Perhaps the most important part of faithfulness is the servant-attitude focused on the Master's approval and no one else's. In writing this blog I often struggle with discouragement. Sometimes I feel like there is little to no point in writing these posts because perhaps I don't get the volume of feedback I'd like from the audience I had hoped to reach.  I let myself get bogged down in looking for approval from my peers instead of my Master. Do I need encouragement from my brothers and sisters in Christ? Yes! Absolutely! But ultimately it is His approval that I should crave. It was Him after all that gave His life so that I could live a life covered by the blood. Yet, although I pray for guidance before writing any of my posts, I still find myself second guessing what I've written until I get an "atta girl" from family or friends.  I've told my Momma this before. She scolded me. And I needed it. She told me that second guessing what the Holy Ghost had given me would do nothing but irk Him and I certainly didn't want that. She's right. If I ask Him to use me, to guide me, to give me the words He'd have me use, and then I doubt what He gave me, I'm failing in my faithfulness, in my promise to do my best.

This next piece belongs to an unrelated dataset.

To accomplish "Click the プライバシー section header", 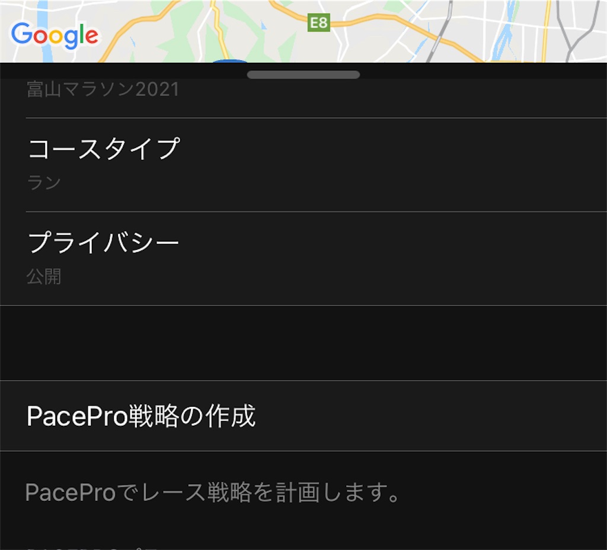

I believe that God gives each of us a specific and unique gift, with one outcome in mind: to be profitable in the Gospel, to use our talent to point others to Christ.  In Matthew 25:14-30 we find Jesus telling the parable of the talents.  The Master gave to each servant according to his abilities. The man with 5 talents and the man with 2 talents each received the same amount of praise because they were profitable, they had each doubled their talents. The third man hid his 1 talent in fear and was cast into outer darkness where there was weeping and gnashing of teeth because he was unprofitable.  

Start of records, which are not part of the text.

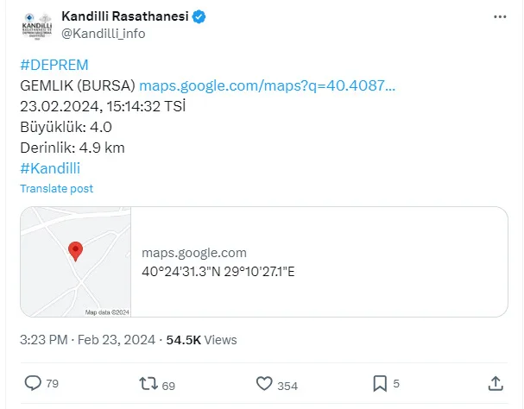This screenshot has height=409, width=524.
Task: Open the three-dot more options menu
Action: 500,16
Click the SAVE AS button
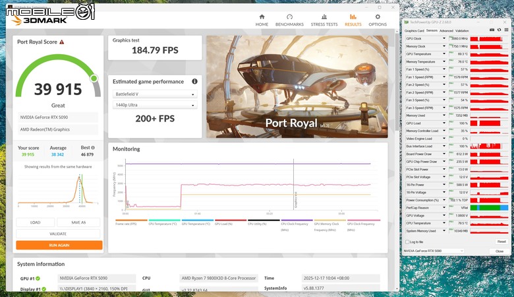514x297 pixels. [78, 222]
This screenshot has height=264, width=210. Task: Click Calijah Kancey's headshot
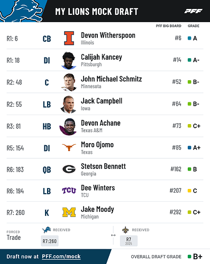[69, 60]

This parable isn't speaking of money but of our individual ability, our specific and unique gift, to serve God. Because although Salvation is not of works, our Salvation will give us the desire to do good works for our Savior.

We must be rich in the fruit of our faithfulness to be profitable for Christ even when we do not always understand the happenings of our lives. 

Faith is a deliberate confidence in the character of God whose ways you may not understand at the time. --Oswald Chambers

When I miscarried in my 5th pregnancy in January this year, I had no idea what God's reasoning was.  I felt that we were finally getting our lives back on track and that a baby was going to multiply our joy exponentially. But God said, "Not now."  I couldn't understand His will at the time but I made the deliberate choice to have confidence, to have faith in Him. Never in my wildest dreams would I have thought that we'd have founded Help the Hurt Ministry and odds are, we wouldn't have with a baby on the way. Finishing my degree is something I've tried to do a couple of times in the past and now, I'm praying, it's going to become a reality, slowly but surely. Brandon too, is on his way to getting a college degree. God has given us a mission and we want to be faithful enough to see it through to completion. My heart sill aches with the desire to have a baby, but again, I have to be faithful and know that the Lord will answer my prayer in His own time.

Esther 4:14b KJV
And who knoweth whether thou art come to the kingdom for such a time as this?

We have been put here on this earth, in these specific circumstances, for a time such as this. We all know in our heart what our calling is, how we can serve our Lord and Savior in the best way possible. Our faithfulness is our promise to heed to our calling and to do our best as servants seeking the Master's approval.